A major irony is that HFCs took off in popularity for industrial use as replacements for yet another group of chemicals that were discovered to be attacking the earth’s ozone layer. Moreover, HFCs are cheap to produce, meaning that in the case of a U.N.-sponsored system for creating carbon-reduction credits, for example the reward for destroying it creates an incentive to produce even more of the gas—for what some critics have decried as billions of dollars worth of windfall profits.
In addition, the U.S. negotiators in Warsaw, according to a State Department submission to the conference, also intend to work “to end public financing for new coal-fired power plants internationally, except in rare circumstances,” so far in conjunction with a small platoon of northern European countries: Denmark, Finland, Sweden, Norway and Iceland.
In the case of the U.S., this would mean cutting back on the financing of such plants by the Export-Import Bank, the Overseas Private Investment Corporation, and other agencies, as well as lobbying against such financing where possible at such institutions as the World Bank.
The fact is, without the spate of recent Administration activity, the U.S. itself would be a far distance from meeting its 17 percent target under the global climate change regime. And it would be far from alone, as a significant number of other important industrialized countries have fallen behind on their pledges, or dropped out entirely.
Canada, for example, formally dropped out of the Kyoto treaty in December 2011, the first country to do so. Both Russia and Japan announced that they would not participate in the treaty’s second phase, which began this year.
As for the U.S., it signed the Kyoto treaty but never ratified it—because, among other things, India and China, which is now the globe’s biggest greenhouse gas creator, were not included.
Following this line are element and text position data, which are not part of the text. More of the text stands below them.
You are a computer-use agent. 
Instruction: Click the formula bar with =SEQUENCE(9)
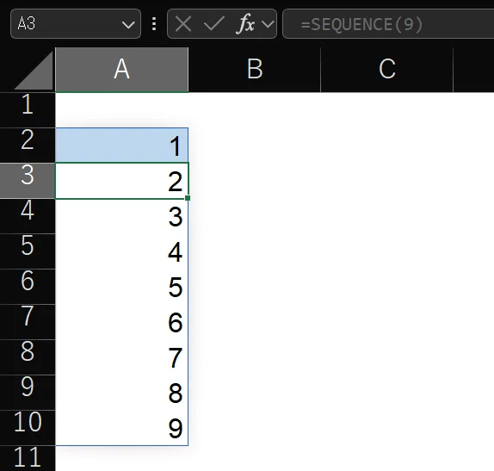388,24
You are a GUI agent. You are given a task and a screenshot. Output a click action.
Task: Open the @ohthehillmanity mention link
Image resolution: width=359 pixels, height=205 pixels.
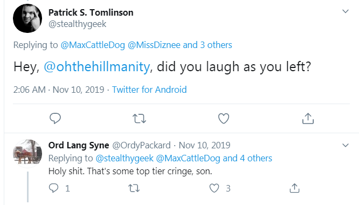(x=97, y=67)
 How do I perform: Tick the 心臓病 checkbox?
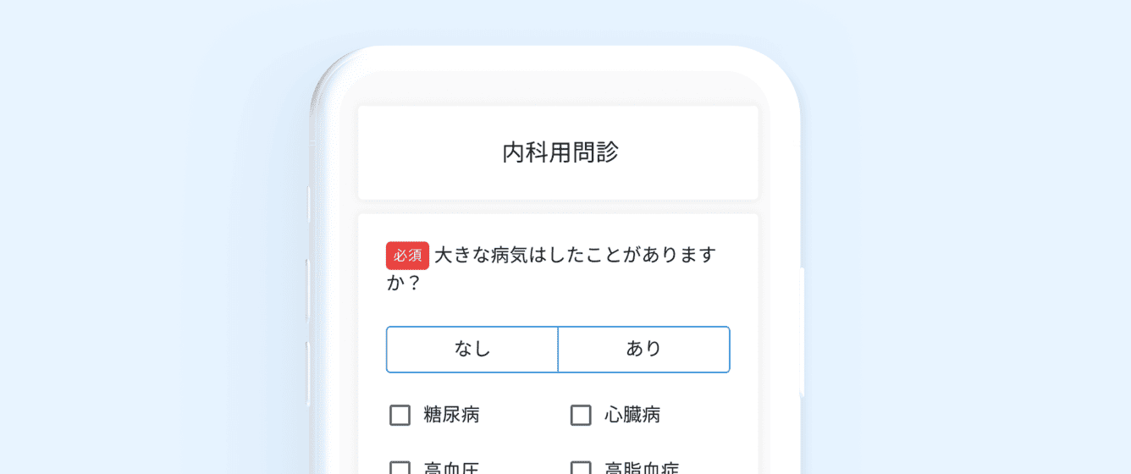(581, 416)
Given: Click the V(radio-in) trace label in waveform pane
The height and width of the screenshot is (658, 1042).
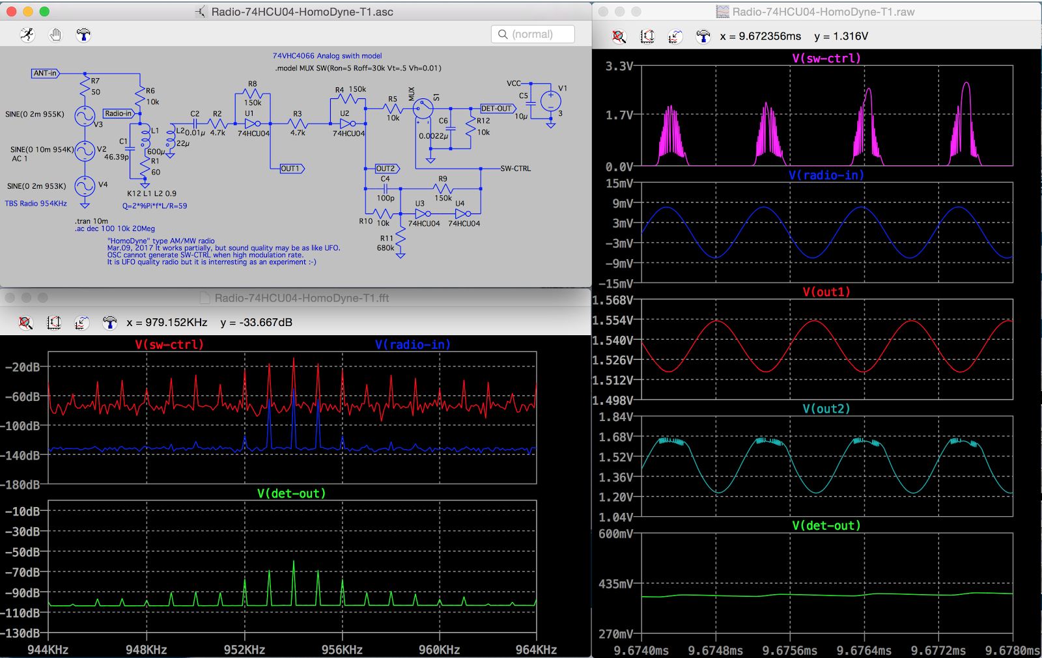Looking at the screenshot, I should [826, 175].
The current U.S. target was pledged by President Obama at a 2009 climate conference in Copenhagen to prevent the entire convoluted process of combating “climate change” from going into a fatal tailspin.
Without the latest administration volley of initiatives, in other words, the process looked to be on the verge of, at best, a lengthy stall, and there is still a major “ambition gap” in reaching the collective targets for 2020, where the new treaty is supposed to take over.
The U.S. official who spoke to Fox News indicated that further ambitious U.S. action is still considered to be critical to the entire process.
One area of likely additional importance: the use and maintenance of forest “carbon sinks” and other forms of land use to keep carbon from being emitted into the atmosphere—another challenge for carbon emissions calculation, and a likely source of longer-term contention over environmental vs. other forms of land use, such as agriculture.
In a videotaped appearance at the Warsaw meeting, Secretary of State John Kerry announced a $280 million program sponsored by the U.S., Britain and Norway for forest preservation and sustainable land use. It was, he said, intended to spur further investment from the private sector, and was “a critical new tool to help us meet our responsibilities to future generations.”
As one sign of the challenging times for the administration and other supporters of the battle against “climate change,” however, the new tool was apparently being pieced together with re-purposed money from other initiatives.
The U.S. share amounted to about $25 million—a long way from filling the “ambition gap.”